Two: make WSJ columnist Peggy Noonan’s worst fears come true by presenting Kerry’s cautious, less reckless style as something POSITIVE! After all, if you have friends or relatives currently serving in Iraq, wouldn’t you rather prefer a President who actually relies on facts rather than blind faith before setting aside $200 billion and 0.15 million soldiers for a war?
MARCU$
http://www.opinionjournal.com/columnists/pnoonan/?id=110005288
As ABC’s The Note said recently, look for some major GOP surprises in July, August or September. The Chimpy and his Chimp People are in serious trouble, they know it, and they are not going to go with a fight — e.g., major dirty tricks fireworks.
“New surveys by The New York Times and the Washington Post reveal a perilous plunge in the commander-in-chief’s credibility. The Times found that 79 percent of the public thinks Bush either is hiding something about Iraq, or worse, is “mostly lying” about it. The Post asked whether Bush or Kerry is “honest and trustworthy,” and the president was judged to be honest by 39 percent.

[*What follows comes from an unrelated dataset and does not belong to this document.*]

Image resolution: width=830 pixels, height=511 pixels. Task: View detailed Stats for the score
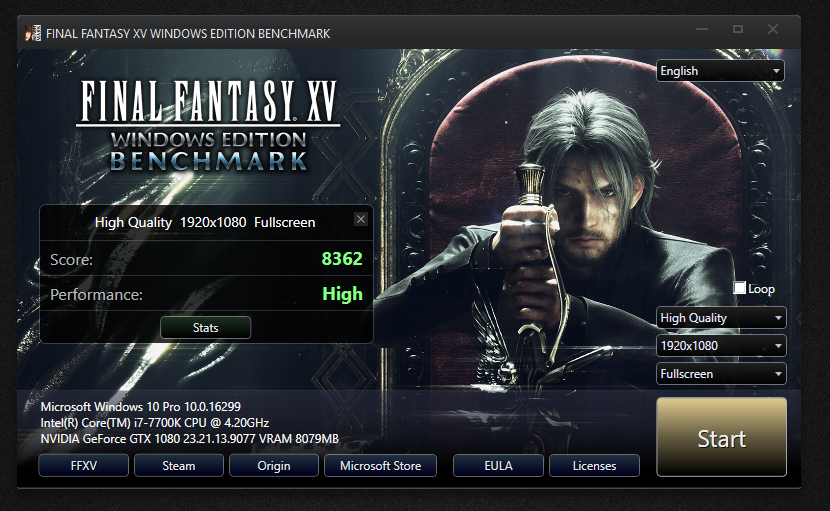[x=205, y=328]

Kerry came in at 52 percent.”
http://www.newsday.com/news/columnists/ny-vpcoc013874764jul01,0,7049200.column?coll=ny-news-columnists
And yet, according to the latest GWU Battleground Poll on Leadership Qualities, more people rank Bush much higher than Kerry in five out of six catagories…even the Honest and Trustworthy one!
See http://www.pollingreport.com I just don’t understand their rational in having those opinions!
I believe that another terrorist attack on American soil would end up HURTING President Bush, precisely because of the trend in views that these recent polls reflect. If voters associate Iraq with increased chances of a terrorist threat, and those threats are realized, I think they will punish Bush at the polls– notwithstanding conservative carping about how electing Kerry sends a message of weakness.
Ruy- ‘independent’ voters seem to have opinions favorable to Kerry but how is the ‘independence’ of these voters determined. Is it past voting preference or current self-identification? If it is self-identification aren’t these numbers skewed? If you are disenchanted with republican policies aren’t you going to stop identifying yourself as one? So, indeed, ‘independents’ might be more critical of the administration but it isn’t a static population, but a growing group as Democrats begin to dominate the party preference i.d. I’m not sure of the significance of that but it seems like there might be different electoral strategies involved.
Um. Tim. That story was from April, 2003. They stopped blogging over a year ago.
Sorry forgot to send link: http://blog.seattletimes.nwsource.com/iraq/tombrown/archives/2003_04.html
Ruy, Check this out. This is a liberal blogger. What do you think, is the media going to stop reporting war news just in time for the most crucial point in the campaign?